Thanks to TakePart for sponsoring today’s discussion.
With Charlie just finishing his first year of preschool and as the discussion begins to turn towards school, I must admit that my fears as a parent regarding bullying are definitely becoming more prominent in my mind. When I hear stories in the news and from friends about kids being bullied, about their kids being the bullies, and about the some time volatile environment that our kids face every day, it scares me to think about what might lie ahead for us and for our families.
In the day and age of the internet, bullying isn’t restricted to the playground. It can be found in school, at church, during extracurricular activities and on the internet. As Charlie begins to grow, I’m beginning to explore some effective ways to handle bullying and ensuring that he doesn’t become one!
1. Keep the Lines of Communication Open
As your kids grow, try your best to maintain open and honest conversation. The more they can trust you, the more likely they are to confide when they or someone else is being bullied.
2. Encourage them to be individuals.
From an early age, encourage them to be their own person without needing to be influenced by others or the world. This can be easier said than done, but also consider your own life. Do you seek acceptance from the world? If so, your child just might seek that same thing.
3. Be proactive.
If you hear of bullying or if your child is being bullied, tell the school or teacher. Have conferences about how to change these actions and move forward as a school and class. Do not quite fighting for better circumstances and don’t take no for an answer. Your child deserves it.
As parents of the future generations, we are responsible for the children we give to the world. Let’s work together to create a beautiful place where they and others can feel safe and loved. Take the TakePart pledge to stop bullying. Childhood bullying can have lifelong impact, leading to depression, anxiety, substance abuse and even suicide. But we have the power to prevent it, if we take action.
[embedit snippet=”takepart”]
Nicoyle Simmons (@nicoyle) says
My children have not experience bullying and I hope they never will. I have told them if anyone creates a problem with them, then make sure they let their teacher know and also me. These are some great points that you have given.
Tosh says
It is so sad when children have to deal with bullying, just makes my heart hurt. Thank you for taking the time to write this and for giving us some great points!
Ashley S says
Being proactive with bullying is SO important! I was bullied as a child, and I know first hand how much damage it can do to self esteem.

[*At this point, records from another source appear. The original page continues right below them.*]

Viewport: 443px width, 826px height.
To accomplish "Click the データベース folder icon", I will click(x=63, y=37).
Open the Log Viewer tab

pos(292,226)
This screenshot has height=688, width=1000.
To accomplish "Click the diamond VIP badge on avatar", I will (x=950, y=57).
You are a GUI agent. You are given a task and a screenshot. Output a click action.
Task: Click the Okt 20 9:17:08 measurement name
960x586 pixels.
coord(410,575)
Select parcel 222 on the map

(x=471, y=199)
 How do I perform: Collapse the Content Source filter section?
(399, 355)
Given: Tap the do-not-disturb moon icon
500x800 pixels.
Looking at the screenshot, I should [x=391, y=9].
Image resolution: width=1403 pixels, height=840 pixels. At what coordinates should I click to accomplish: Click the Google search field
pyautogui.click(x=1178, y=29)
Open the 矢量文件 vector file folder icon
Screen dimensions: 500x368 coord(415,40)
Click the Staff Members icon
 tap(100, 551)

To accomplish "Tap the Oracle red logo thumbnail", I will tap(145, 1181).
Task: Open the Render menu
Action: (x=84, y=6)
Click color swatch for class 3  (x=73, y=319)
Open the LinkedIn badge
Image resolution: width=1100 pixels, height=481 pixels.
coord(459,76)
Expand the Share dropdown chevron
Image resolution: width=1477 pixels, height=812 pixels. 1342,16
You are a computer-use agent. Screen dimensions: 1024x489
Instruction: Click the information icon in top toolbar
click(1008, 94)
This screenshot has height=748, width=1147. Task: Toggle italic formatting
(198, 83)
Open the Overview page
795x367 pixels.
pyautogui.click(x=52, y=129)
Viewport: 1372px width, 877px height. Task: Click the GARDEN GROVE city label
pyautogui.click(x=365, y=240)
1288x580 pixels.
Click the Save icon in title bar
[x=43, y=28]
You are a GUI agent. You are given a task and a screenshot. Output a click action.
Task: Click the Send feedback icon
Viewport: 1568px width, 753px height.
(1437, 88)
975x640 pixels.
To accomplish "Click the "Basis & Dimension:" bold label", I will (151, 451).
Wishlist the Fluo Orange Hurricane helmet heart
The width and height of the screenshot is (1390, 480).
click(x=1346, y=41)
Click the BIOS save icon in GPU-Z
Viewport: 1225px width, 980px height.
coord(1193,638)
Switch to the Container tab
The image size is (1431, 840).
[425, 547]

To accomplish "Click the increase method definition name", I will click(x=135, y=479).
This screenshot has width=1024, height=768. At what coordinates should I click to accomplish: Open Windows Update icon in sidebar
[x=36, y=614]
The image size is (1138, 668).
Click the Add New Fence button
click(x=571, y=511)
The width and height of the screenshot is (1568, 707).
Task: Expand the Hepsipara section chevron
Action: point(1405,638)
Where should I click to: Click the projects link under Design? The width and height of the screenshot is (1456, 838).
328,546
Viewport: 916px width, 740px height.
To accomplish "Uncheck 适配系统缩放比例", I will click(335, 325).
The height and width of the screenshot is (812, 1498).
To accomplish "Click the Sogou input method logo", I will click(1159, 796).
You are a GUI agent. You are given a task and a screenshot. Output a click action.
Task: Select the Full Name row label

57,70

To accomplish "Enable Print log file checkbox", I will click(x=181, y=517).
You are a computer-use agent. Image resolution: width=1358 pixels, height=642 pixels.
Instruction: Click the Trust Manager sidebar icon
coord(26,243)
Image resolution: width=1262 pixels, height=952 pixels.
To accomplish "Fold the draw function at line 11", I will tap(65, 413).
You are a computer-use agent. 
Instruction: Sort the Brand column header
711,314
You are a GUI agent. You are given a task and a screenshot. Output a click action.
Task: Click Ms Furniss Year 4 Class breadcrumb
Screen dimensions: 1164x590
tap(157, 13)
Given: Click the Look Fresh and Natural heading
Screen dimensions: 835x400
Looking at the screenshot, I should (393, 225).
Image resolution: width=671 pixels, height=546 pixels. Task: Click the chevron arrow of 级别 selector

With my children, we talked about self esteem from a very early age, and talked about how to handle bullies. I think it has a lot to do with why my kids like themselves despite kids that are mean.
stacyvoss says
Such sage advise. Bullying scares me, too and I’m constantly talking to my kids to let them know they can always turn to me, whatever the reason.
buffisan0227 says
I was really nervous when my daughter was at Charlie’s age, about the same issues. Our school was parent friendly, and communication was encouraged. During a parent/teacher visit at our home, her teacher asked what was one of the things that concerned me most, and I told her about my fear of bullying. She piped right up and said “Mrs. Towns – you don’t have to worry about Bobbi where that is concerned. She is not gonna let anybody bully her or anybody else in my classroom. I can tell you right now – she is the champion of non bullying. Let me put those fears to rest.” After that day, that fear was gone for me. My kids don’t like bullying any more than I do, not just for themselves but for any other child. Your Charlie will probably be the same way as long as you keep communication open and discuss with him what bullying is and how it makes people feel and act!
Elizabeth Rising Early, 31 Days
Stephanie @RLPCo says
I don’t have kids, but I know this is such an important topic. To this day, I remember being taunted as an overweight kid. Thanks for sharing your thoughts!
Motherhood on the Rocks says
It’s so sad how horrible kids are to others anymore. These are really good tips!
Liz (@blueviolet) says
You have solid practical advice here and I totally agree on being proactive!
Amanda Lynne Designs says
My oldest is in school. Great tips, we’ve seen her stand up to kids that were bullying a classmate last year. When talking to her about it, she was like no one should be treated that way- it’s common sense mom. Such a proud mom. Praying that this continues.
Stephy says
I hope one day there will be a world with NO bullying!